Entry two - “I appeared at the tree again (my entrance into the Otherworld), stepped into the hole, and walked down the dirt tunnel. The crow sped past me to show me that the “room” at the end of the tunnel was different than before. It was no longer a completely dark cavern. It was lowly lit but bright enough to make out a stone circle. The stones were enormous, easily three times my height, and covered in moss. On the stones, there were worn and blurry symbols. There were none that I could immediately recognize. The number three popped into mind. In the center of the circle was a small pond. The crow flew over it and landed on the shoulder of a man with a white robe. His facial features were blurred like the symbols, but I could see that his eyebrows were very bushy. The crow then flew onto my shoulder. He, the crow, grew larger and larger until he scrambled off my shoulder and landed by my feet. The man in the white robe instructed me to look into the water. Crow, now much larger than I, grabbed my shoulders with his talons and dove into the little pond. We appeared over a vast ocean, and the word “Norway” came to mind. Crow flew us to a small and cold island off the coast of what I gathered to be Norway. As we walked along the coast, I saw clothes tied together and dangling off of rocks. More clothes were strewn about, but I could see no people. I became very uneasy. I told Crow that I wanted to see more of the island, but he brought me back to the stone circle and the robed man. Facing the pond, the man told me to put my hands out and to send a blue mist to the island. I did so, and soon enough, the entire island was covered in a thick mist. It felt like a healing session for the land itself, but I did not understand how I was doing it.”

Entry three - “I met up with Crow, but this time we did not go anywhere. I began to feel very warm. Memories of past events and conversations flooded my mind. I may have fallen asleep. Crow and I stayed underground and in total darkness. My body began to tingle, and I felt hotter and hotter. Surely I was sweating. I put all of these flooding thoughts into a bottle, which I then strapped to my belt. The thirty minutes went by very quickly.”

Entry four - “I recalled a dream that I had last night. Black feathers were pushing through my skin and growing out of my arms. I was half man, half crow.”

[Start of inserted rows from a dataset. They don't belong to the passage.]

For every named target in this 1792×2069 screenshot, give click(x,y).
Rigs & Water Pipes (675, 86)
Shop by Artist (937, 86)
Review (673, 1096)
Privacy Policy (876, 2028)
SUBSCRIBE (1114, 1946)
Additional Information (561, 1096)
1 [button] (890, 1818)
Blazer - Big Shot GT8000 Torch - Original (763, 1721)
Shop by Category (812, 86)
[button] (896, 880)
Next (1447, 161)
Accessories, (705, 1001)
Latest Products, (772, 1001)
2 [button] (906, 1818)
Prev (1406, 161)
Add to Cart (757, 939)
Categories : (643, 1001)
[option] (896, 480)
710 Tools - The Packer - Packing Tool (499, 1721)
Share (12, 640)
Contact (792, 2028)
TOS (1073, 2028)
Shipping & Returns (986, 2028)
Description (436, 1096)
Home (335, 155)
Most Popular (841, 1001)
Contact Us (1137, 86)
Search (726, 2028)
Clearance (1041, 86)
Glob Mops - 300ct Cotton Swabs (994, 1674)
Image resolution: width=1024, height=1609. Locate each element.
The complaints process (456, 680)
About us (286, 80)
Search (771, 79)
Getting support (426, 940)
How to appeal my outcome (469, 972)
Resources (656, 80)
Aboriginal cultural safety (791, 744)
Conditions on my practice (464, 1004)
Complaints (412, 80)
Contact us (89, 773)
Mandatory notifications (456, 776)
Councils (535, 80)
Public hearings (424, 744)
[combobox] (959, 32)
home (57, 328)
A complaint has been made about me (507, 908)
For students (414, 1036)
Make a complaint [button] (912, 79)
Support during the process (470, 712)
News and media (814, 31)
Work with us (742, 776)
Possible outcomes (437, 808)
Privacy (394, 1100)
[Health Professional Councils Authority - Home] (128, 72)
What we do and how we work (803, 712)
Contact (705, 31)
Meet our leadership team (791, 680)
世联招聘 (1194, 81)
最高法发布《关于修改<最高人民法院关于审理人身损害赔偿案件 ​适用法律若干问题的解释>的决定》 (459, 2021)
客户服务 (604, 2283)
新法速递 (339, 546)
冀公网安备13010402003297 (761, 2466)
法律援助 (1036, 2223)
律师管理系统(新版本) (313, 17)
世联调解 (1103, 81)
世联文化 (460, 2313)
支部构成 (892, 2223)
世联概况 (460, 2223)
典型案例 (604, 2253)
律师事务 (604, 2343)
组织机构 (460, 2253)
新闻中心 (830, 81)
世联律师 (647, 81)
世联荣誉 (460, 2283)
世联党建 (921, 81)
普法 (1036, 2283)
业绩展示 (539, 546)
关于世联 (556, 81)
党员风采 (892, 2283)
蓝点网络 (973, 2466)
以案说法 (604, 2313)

Entry five - “I became Reiki attuned for the first time by a woman named Grace Walsh. After dinner, we met on the terrace and then walked around the grounds until we came upon a very tall tree. In truth, this tree was three trees that had grown together. Their trunks wrapped around each other at the base and sprawled out towards the top. She performed a ritual on me while I sat on a wooden bench facing the trees. I had my eyes closed and could feel the symbols she was making on my head. She put my hands together against my chest and then to my head. She repeated this several times. I began to feel lighter and less anxious. At the end of the ritual, she told me that she felt a very strong monkish energy within me. She also said that she saw a robed man emerge from the trees.”

In entry number two, I believe that what I had viewed was the aftermath of the 2011 massacre by Anders Behring Breivik on the island of Utøya. He slaughtered 69 people at the AUF’s summer youth camp, half of whom were children.